Whether it’s debating if Barbie is anti-feminist or if a “Dora the Explorer” toy looks suspiciously like male genitalia, the discussion over the appropriate and politically correct nature of children’s toys is nothing new. There are plenty of recalls on kids’ toys due to issues like potential choking hazards or battery compartments reaching inordinately high temperatures, often leaving consumers wondering about the companies’ lack of quality in their quality control departments.
But when I received a MagnaPlay Alphabet Picture Puzzle for my daughter, I found the lack of quality control was truly astounding.
The concept behind this specific puzzle is to take each letter of the alphabet, associate it with a noun (Apple, Balloon, Car…) and split it into two puzzle pieces. The first letter of the noun is one puzzle piece, while the rest of the word is on the second puzzle piece. A and pple, B and alloon, C and ar, and so on.
Now, before I get to the truly terrible part about this puzzle… something that immediately annoyed me was that the words they used for M and H are Mouse and House. This means there are two “ouse” pieces in very similar colors. No, the pieces don’t fit with their incorrect counterpart, but isn’t this just confusing for a toddler?
OK, so we’re already skeptical of the quality control department of this company, right? Right. Now, are you ready for the ultimate in things inappropriate for children?
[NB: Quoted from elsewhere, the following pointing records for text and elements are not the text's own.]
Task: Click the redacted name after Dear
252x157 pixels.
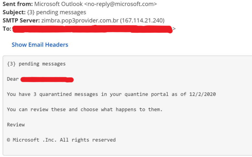Action: (x=47, y=80)
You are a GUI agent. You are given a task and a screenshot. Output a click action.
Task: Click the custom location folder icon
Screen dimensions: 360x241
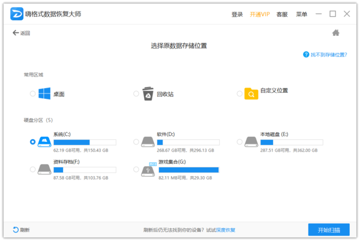[251, 93]
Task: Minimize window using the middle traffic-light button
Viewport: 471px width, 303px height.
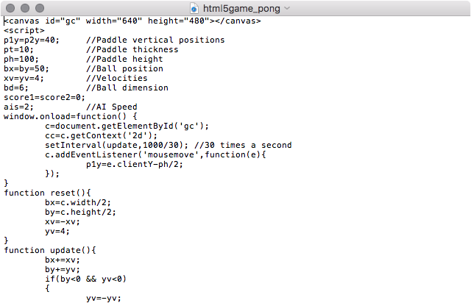Action: [25, 8]
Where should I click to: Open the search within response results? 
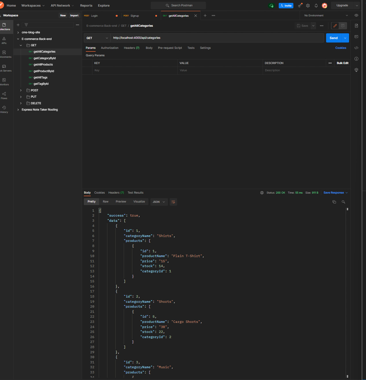[x=343, y=202]
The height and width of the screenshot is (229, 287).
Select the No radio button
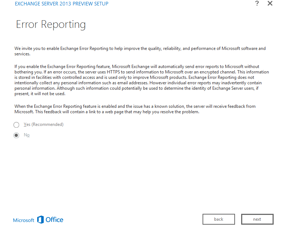pos(16,135)
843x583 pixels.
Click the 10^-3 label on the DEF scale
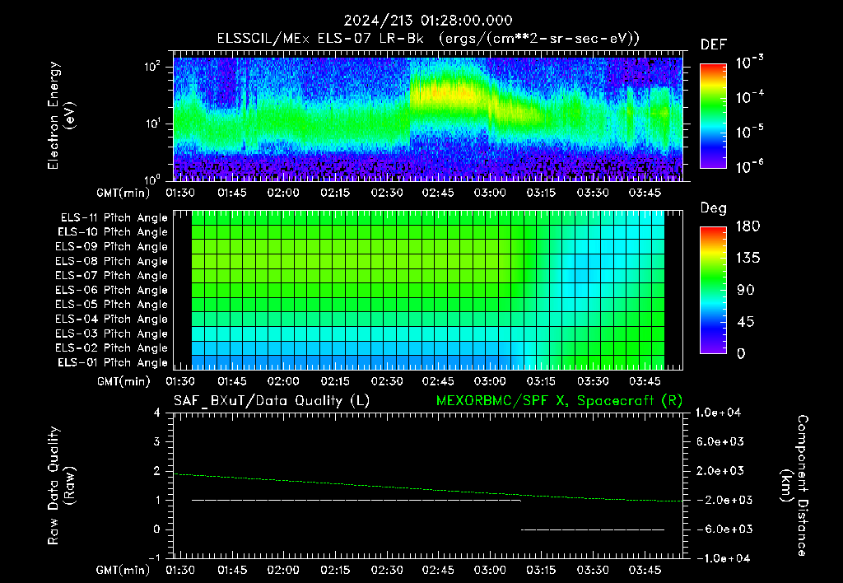pyautogui.click(x=749, y=63)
The pièce de résistance?
What word did they choose for the letter G?
Not Gorilla… Not Gift… Not Gecko… Not Garden or Galaxy or Guitar.
What word did they decide to split the first letter from the rest?
Think about it for a second…
Yes, this company has mass produced a children’s puzzle piece that says RAPES!
How many people didn’t happen to notice this? Or worse, noticed it but thought this was OK?
I tried to check out the website…
…but the domain no longer exists.
Not that it is surprising to me that a company that can’t properly monitor their product should also find itself behind in paying for its domain. (Pretty sure this guy is the president of the company.)
My daughter loves these puzzle magnets. But now I need to explain to her that the letter G had to make a quick permanent GETAWAY to GEORGIA with a GAGGLE of GEESE.